Résidents

Une série de portraits des résidents de la maison de famille Les Eaux Vives

Une série de portraits des résidents de la maison de famille Les Eaux Vives
à Saint-Rémy-lès-Chevreuse

Le projet Résidents est issu de trois années d’ateliers en partenariat entre le collectif Eskandar et la maison de famille Les eaux Vives. Lors d’une première série d’ateliers qui a réuni comédiens, auteurs et réalisateur, nous avons créé une pièce de théâtre, Fascination, et pour laquelle nous avions réalisé un prologue sous forme documentaire, qui laissait la parole aux personnes âgées sur leur vision du couple et de l’amour. C’est suite à ce projet que l’idée d’approfondir cette approche documentaire nous est apparu comme le meilleur moyen de poursuivre notre collaboration avec Les Eaux Vives, et de l’inscrire dans la continuité.

Nous voulions partir de la vie au présent de cette maison de retraite, de ce qu’y font les résidents, de ce qu’ils aiment, de leur joies ou leurs peines, leurs doutes et leurs espoirs. Les personnes qui viennent en résidence aux Eaux Vives s’apprêtent à y finir leurs jours, certains sont déjà en fin de vie et ce qui nous intéressait dans notre travail, c’était d’aller voir cette vie, sans doute non productive mais à tout le moins active. Qu’est-ce que vivre lorsqu’on approche sa fin de vie ?
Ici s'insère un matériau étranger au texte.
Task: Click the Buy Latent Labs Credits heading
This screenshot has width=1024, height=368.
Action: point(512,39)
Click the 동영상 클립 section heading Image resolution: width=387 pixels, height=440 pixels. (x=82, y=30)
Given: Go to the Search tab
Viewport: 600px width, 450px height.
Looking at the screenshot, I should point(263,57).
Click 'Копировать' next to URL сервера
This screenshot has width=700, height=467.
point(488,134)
Nous avons donc laissé la parole à des résidents, en essayant de saisir à chaque fois leur caractère, leur personnalité propre, et aussi leur espace.
Il nous a semblé également important, pour lier ces portraits, de donner la parole aux travailleurs qui exercent tous les jours dans cette maison de retraite, car ils font partie de la vie au quotidien des personnes âgées. Ces liens dessinent aussi, au-delà de chaque portrait, un autre « portrait », celui de la résidence elle-même, de ce qu’est une vie en maison de retraite.
Cette approche s’inscrit en partie dans la philosophie du cinéma direct, mais cherche aussi, à travers une image, un cadre, à exprimer notre ressenti, notre point de vue sur les personnes que nous rencontrons. Plus que le souvenir, il nous a semblé que c’est aussi le thème de l’imaginaire qui habite ces résidents. Et c’est comme un dialogue qui se construit dans ce documentaire, entre notre imaginaire et celui des résidents, en l’exerçant sur le terrain du réel.